Zubir Ahmed, a health minister, tries not to read the comments under his social media feeds, but sometimes curiosity gets the better of him.
After performing a transplant on Christmas Day, the vascular surgeon scanned a post about the operation.
He recalled: “It went viral on the internet, but I have also never seen anything like the abuse. There was one comment that stuck out for me that just said: ‘Thanks for the transplant, now go home.’”
For the MP, who, as parliamentary undersecretary of state for health innovation and safety, is one of two Muslims in government, such comments reflect the Islamophobic abuse that he says has got worse in recent decades.
He warned that there had been a further shift over the past nine months in the Overton window – the range of ideas deemed acceptable in the mainstream population – in terms of the “extraordinary conversations” being had about identity and race.
“We now find ourselves in a space where, to be honest, I’ve got young children and I can’t confidently say their lives, in terms of living in society on an equal footing, [are] better than what I was growing up. That’s a really sad thing to see,” he said.
However, he told the Guardian that the government’s announcement this week of a definition of anti-Muslim hostility was a turning point that could mean a better future for his children and others.
“It’s telling them that there is an issue and validating their existence in this country,” said Ahmed.
The new three-paragraph definition says anti-Muslim hostility includes engaging in criminal acts directed at Muslims because of their religion, or at those perceived to be Muslim. Prejudicial stereotyping and unlawful discrimination were also cited in the definition, which was launched alongside a new action plan to strengthen social cohesion.

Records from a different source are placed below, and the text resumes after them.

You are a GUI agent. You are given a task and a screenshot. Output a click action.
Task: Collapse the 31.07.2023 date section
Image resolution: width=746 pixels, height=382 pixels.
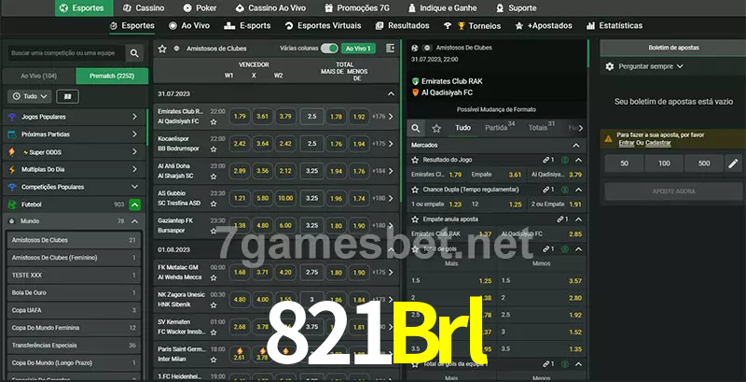tap(391, 93)
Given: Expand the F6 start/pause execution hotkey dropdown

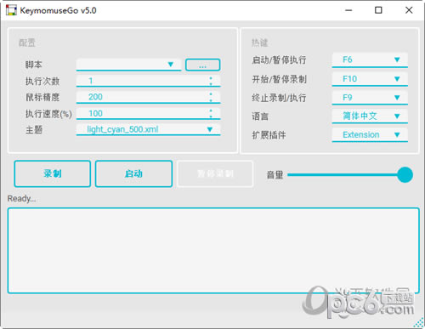Looking at the screenshot, I should (x=370, y=60).
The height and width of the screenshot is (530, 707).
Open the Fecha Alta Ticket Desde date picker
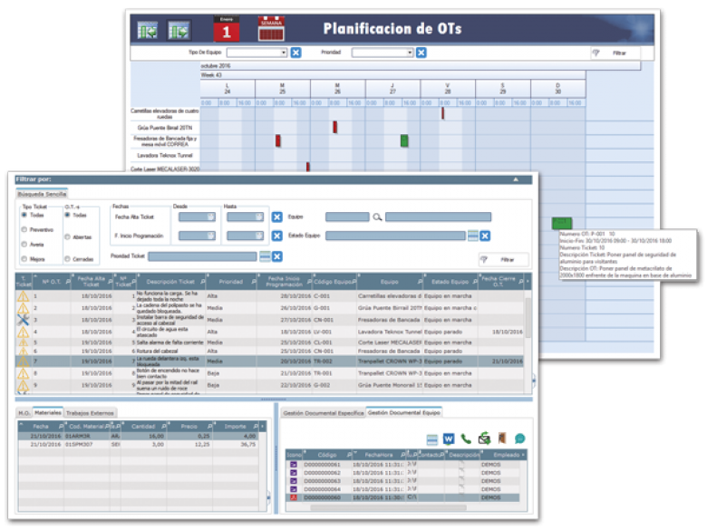point(210,217)
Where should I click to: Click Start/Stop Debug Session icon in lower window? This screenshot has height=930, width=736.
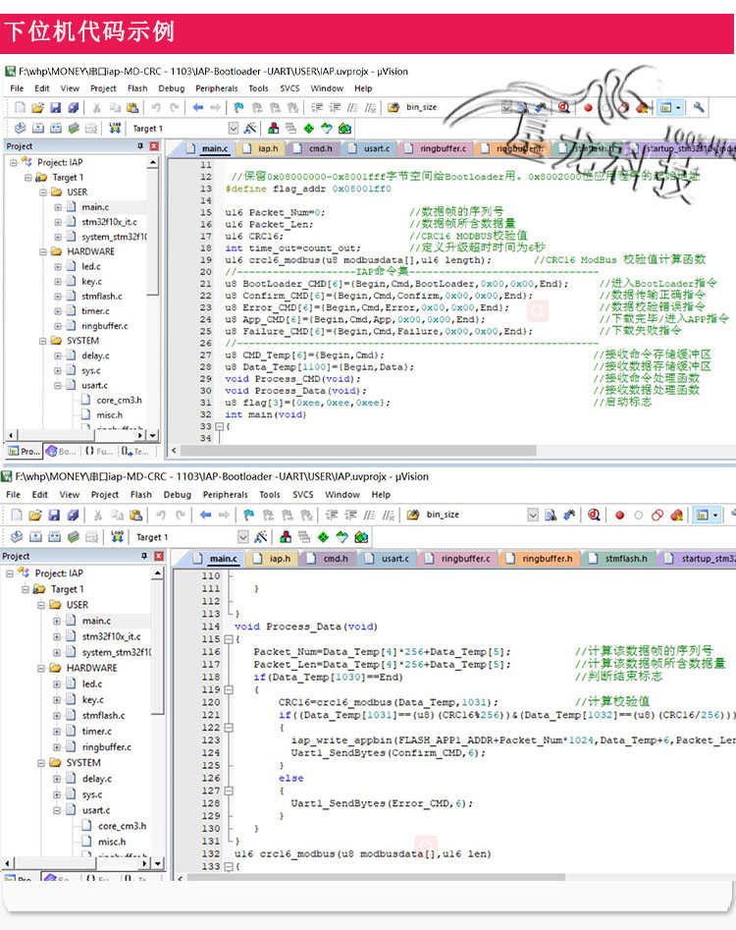tap(594, 515)
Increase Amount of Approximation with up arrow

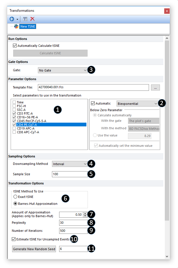85,213
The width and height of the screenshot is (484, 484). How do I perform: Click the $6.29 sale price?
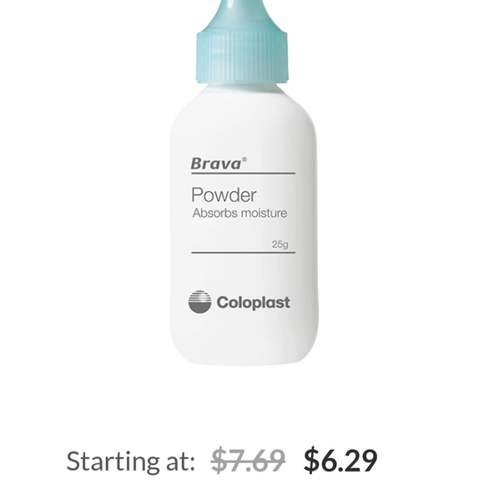[340, 461]
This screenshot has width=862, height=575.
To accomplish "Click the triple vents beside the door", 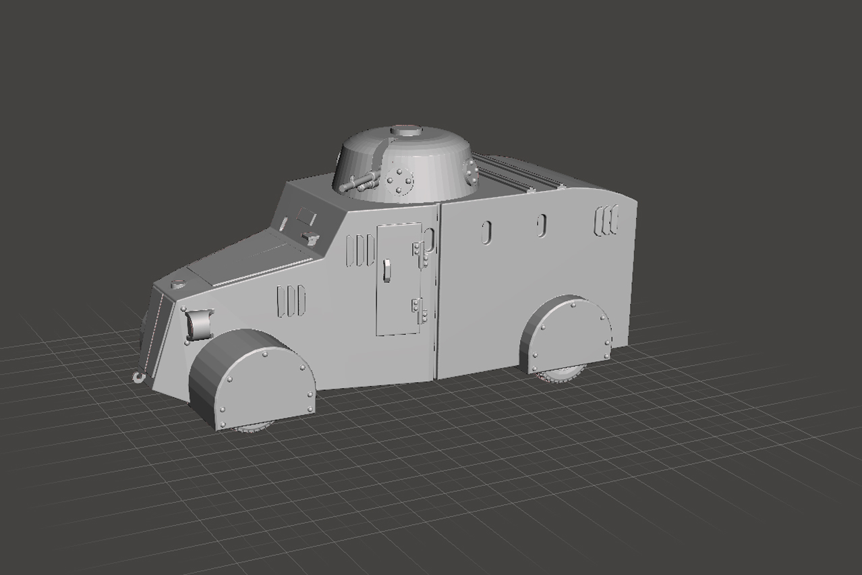I will [x=360, y=250].
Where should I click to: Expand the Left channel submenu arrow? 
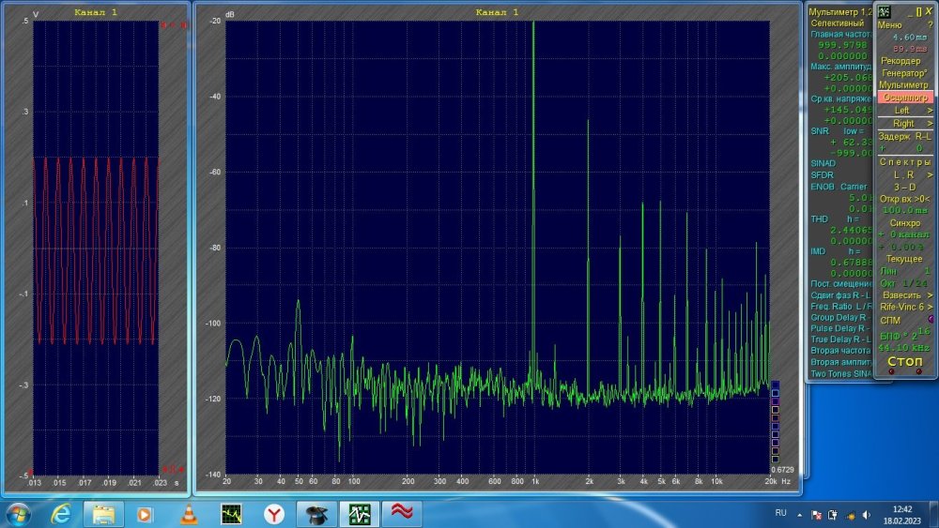click(x=930, y=110)
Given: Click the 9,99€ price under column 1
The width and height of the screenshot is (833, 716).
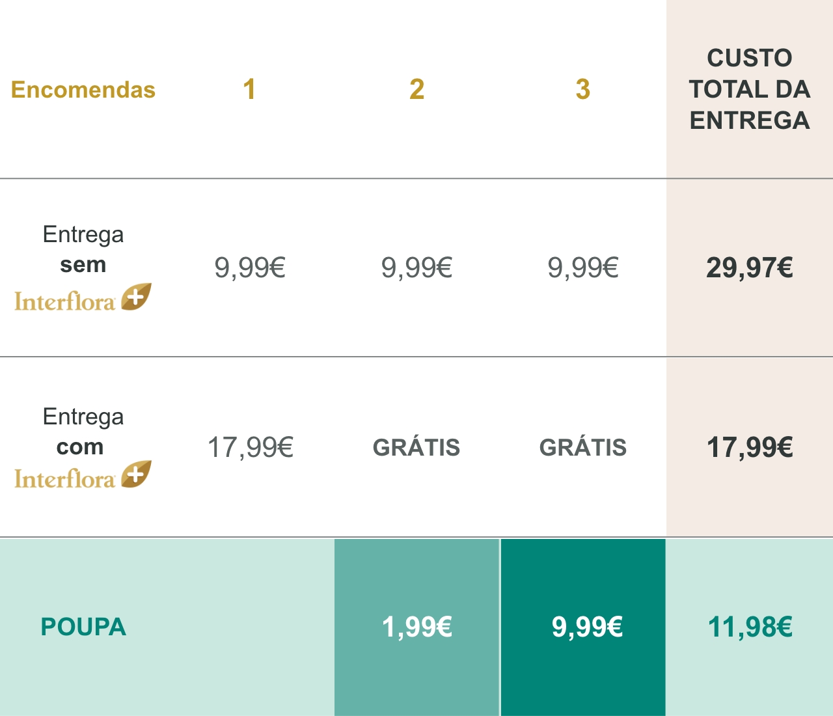Looking at the screenshot, I should coord(250,268).
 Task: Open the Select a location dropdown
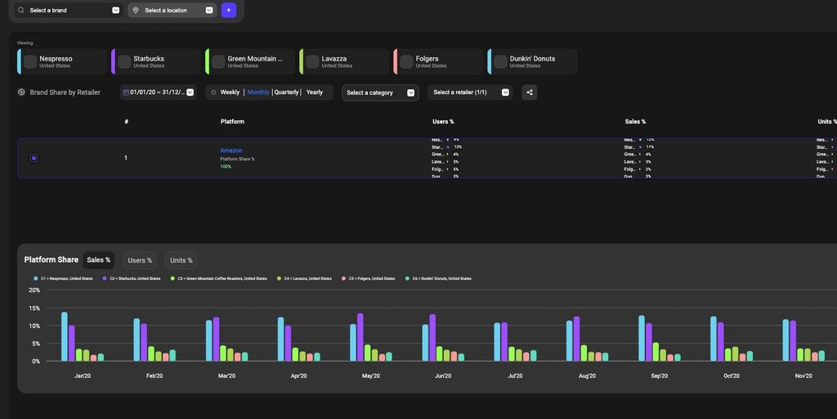172,11
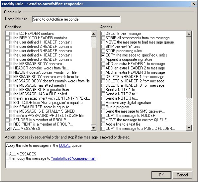Focus the Name this rule field

76,19
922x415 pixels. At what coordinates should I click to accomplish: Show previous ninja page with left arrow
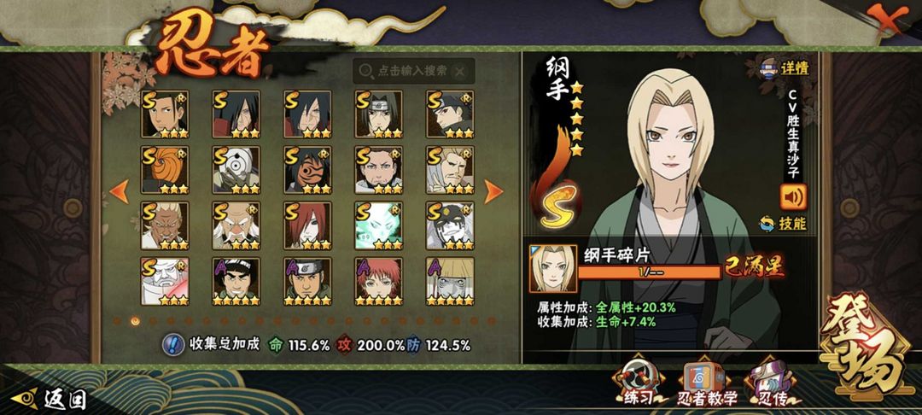click(x=119, y=191)
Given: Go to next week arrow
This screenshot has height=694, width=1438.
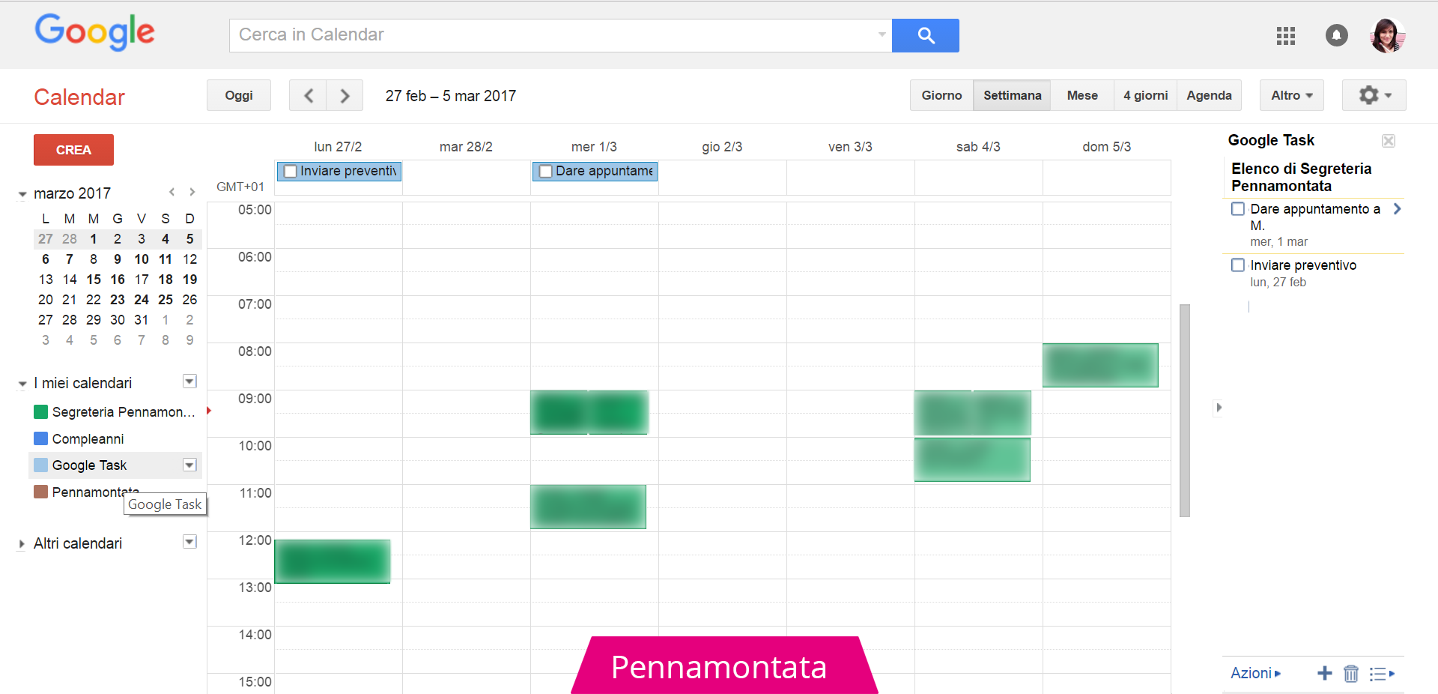Looking at the screenshot, I should point(345,96).
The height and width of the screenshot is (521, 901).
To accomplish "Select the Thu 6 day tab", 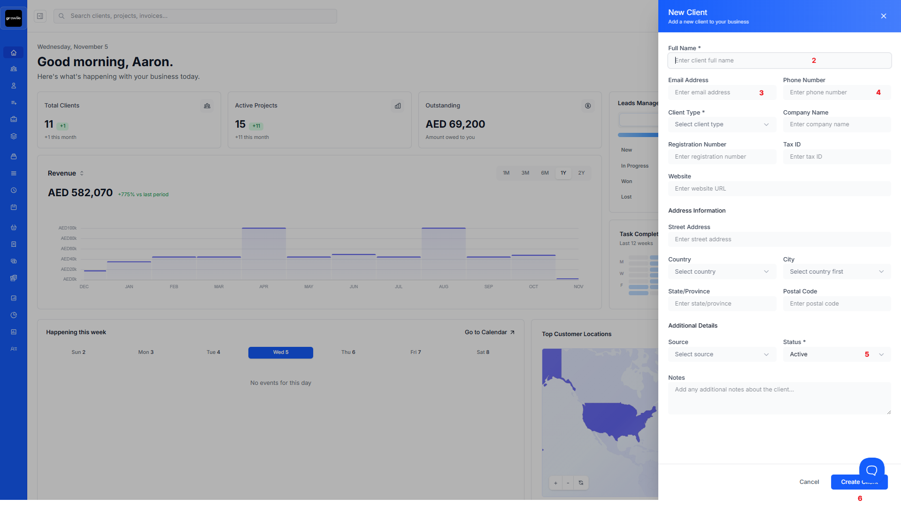I will tap(348, 352).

But it has been criticised by opponents including the Conservatives, who described the definition as too broad and said it risked creating a back-door blasphemy law.
Ahmed insisted that the language is “the right diagnosis for the illness” – Islamophobia. He recalled how he and friends experienced racism based on the colour of their skin growing up in the Govan area of Glasgow before it felt like British society was on what he described as “an irreversible pathway to progress” in the 2000s. This changed after 9/11, the war on Iraq and terror attacks, he said.
“They were not the only things – vested interests were attempting to dehumanise Muslims,” he said, but he noted that those events reverberated through wider society – “and then you found yourself in the midst of a storm.”
The definition, he insisted, captured the sort of Islamophobia increasingly encountered by him and other British Muslims since the Iraq war and other events. Recorded anti-Muslim hate cases have also surged in recent years. Of religious hate crime offences recorded by police in England and Wales in the year ending March 2025, 4,478 (45%) targeted Muslims – compared with 3,866 in 2023-24.
Responding to the Tory criticism, Ahmed said: “It’s not about blasphemy laws or anything like that. This is about anti-Muslim hatred, which has a racial element to it. This is about appearing visibly Muslim or if you have, for example, a ‘Muslim-sounding name’ then you’re less likely to get picked for a job.”
Ahmed said he sometimes gauges the mood in the street by wearing “visibly Muslim garb” and monitoring reactions.
“It still manages to turn heads in a way that it would not [have done] so 10 years ago. If I’m out on the streets with relatives who wear headscarves, you can see the change from people. The looks just linger a bit longer than they used to.
“I don’t blame people, because they are being inundated and attacked every minute of the day with algorithmic content driving them towards questioning the role of Muslims in society. That’s why this [social cohesion strategy] is a multi-pronged approach and the definition of the diagnosis is one part.”